Praxiography compares and contrasts nicely with ethnography where the focus is more on human actors and what they say and do... Here not only humans but also non-humans are analyzed as actors, as things with agency. Also, I think, a post-linguistic turn in cultural anthropology should care for the suffix “graphy,” for it helps to denature culture. The language we use, the concepts we invent, and the style we device (sic) to describe the world helps to enact it as well.

In this response I hear more than a little echo of the New Materialism coming out of the Netherlands, among other places, and also of the voice of that granddaddy of Science and Technology Studies, Bruno Latour. Basically the argument as I understand it is that the ways our observational systems work, whether those be machines, data visualizations, or even our own minds, radically changes the kinds of data we observe and further, the ways we use that data. More than this, our observation brings the data into being: as M'Charek goes on to say, 'race' as an object of study is brought into being and made a vital part of the nature-culture assemblages in which we live through observation/surveillance, and the praxiographic approach allows her to make 'race' a object of study without either committing it to the dustbin of history as insufficiently real to deserve notice, or acceding to the existence of biological 'race' as an unproblematic fact.

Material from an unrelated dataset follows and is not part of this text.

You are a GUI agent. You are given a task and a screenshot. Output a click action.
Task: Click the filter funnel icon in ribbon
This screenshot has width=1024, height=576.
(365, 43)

In the writing center I help staff I'm not sure we'll be using a praxiographic approach any time soon. As Christian Bueger notes,

The core claim of praxiography is that ‘the social’, ‘the cultural’, and ‘the political’ are based primarily and in the last instance in implicit knowledge and meaning. The focus of praxiographers is on implicit or tacit knowledge, that is, a type of knowledge which is rarely verbalized and is hence not easily readable from signifiers, speech, and discourse. Practices are taken to be the mediator and carrier of such knowledge. Hence to understand social and political order, praxiography suggests studying practices which constitute these orders of knowledge. For praxiography explicit knowledge – such as norms or rules – and articulated meaning – for instance through speech – are of secondary relevance. Explicit knowledge and articulated meaning requires and depends on practice. Practice in this sense is simply ontologically prior. 386

Just as the entry form is chronologically prior to the writing center encounter for a student, a praxiographic view of our intake form tells us that in some ways it is a powerful force shaping how, in retrospect, we understand our work in that encounter. It would require an ethnography of an entire writing center over the course of months (at least) to understand the praxiographic effects of the form on writing center encounters, and while that would be utterly fascinating, we can't perform that kind of study every time we want to maybe change a data field. Perhaps leaving the field as text-entry allows us to understand something truer than the simple, clarified M/F/O categories that might (de)form the praxiographics of our encounters with writers: in our encounters with data we shouldn't be too tempted to simplify, clarify, even unify data that should instead be various. This doesn't mean we should champion confusing methods of gathering data as being inherently better; using 'messier' entry techniques means that in some ways we are more dependent on the preconceptions of the researcher working with any given data set. However, it does mean that we shouldn't expect tidy data to come from a messy world, and we shouldn't give up a fealty to an actual, imperfect reality in favor of a more hygienic, orderly representation of that life on a spreadsheet.